While several representatives of NIH institutes in attendance at that meeting professed interest in CFS research, those representatives have to rank other illnesses or topics in the research “portfolio” and make judgments as to which grants to fund based upon their perceptions of which grants are of the highest importance and, therefore, should be funded. While NIH is encouraging researchers to submit CFS applications, there are no guarantees as to how these applications will fare.
The Idea that chronic fatigue syndrome (ME/CFS) is a multi-systemic disorder has been around for at least 10 years yet for the most part we still have one researcher looking at the brain, one looking at the immune system, one at the endocrine system. Is this kind of fragmented system by system approach to CFS the way to research this disorder?

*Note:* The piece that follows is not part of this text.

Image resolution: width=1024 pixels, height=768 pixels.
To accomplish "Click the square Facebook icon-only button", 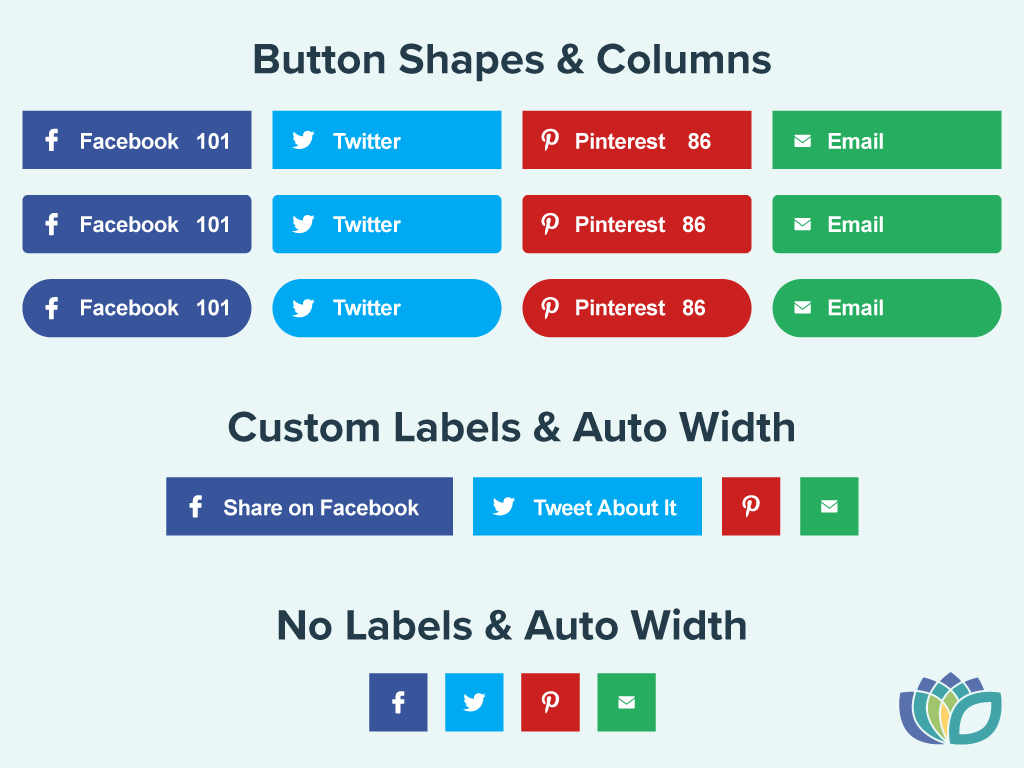I will click(398, 702).
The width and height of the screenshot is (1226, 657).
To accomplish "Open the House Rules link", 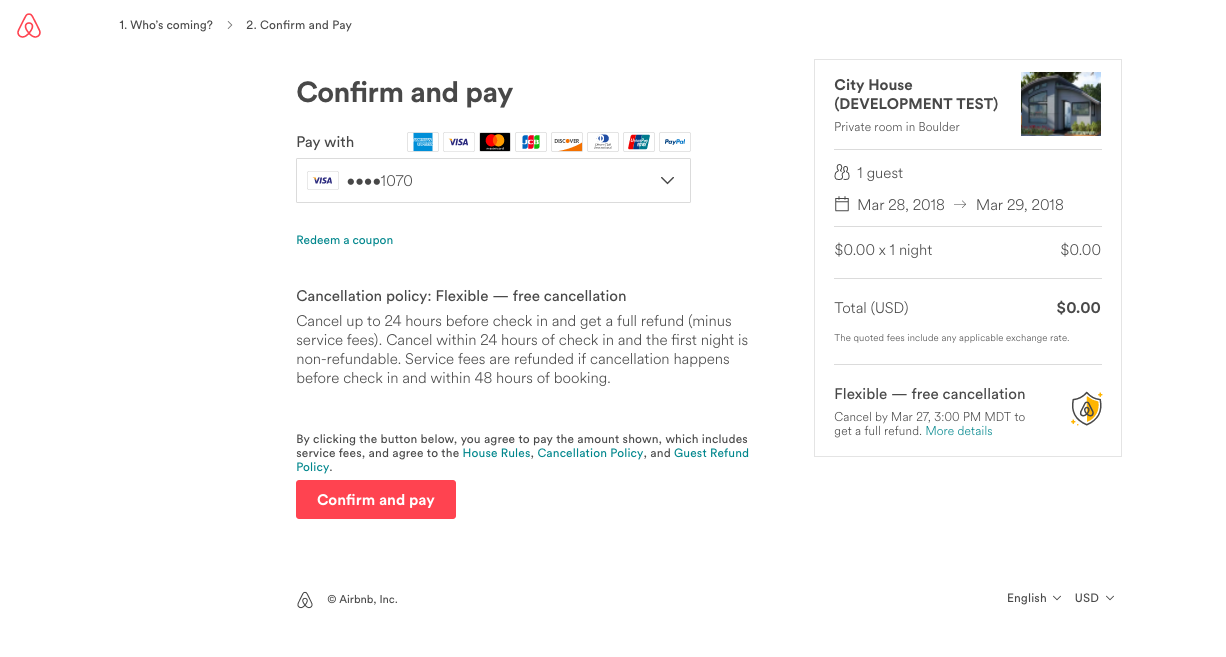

While researching the effects of a multi-system illness by determining the proper or improper function of each physiological system may seem to be, and actually is, a fragmented approach to determining the cause of that illness, it is the traditional way biomedical research is done. Science, and therefore biomedical research, is based upon a model of simplicity. To find the cause of a pathological response in a complex or complicated system, a researcher would try to exclude all those factors (and possibly systems) that are not involved. Moreover, the human body is so complex and there is so much knowledge about the various organ systems, that it is difficult for an investigator to be an expert on all organ systems.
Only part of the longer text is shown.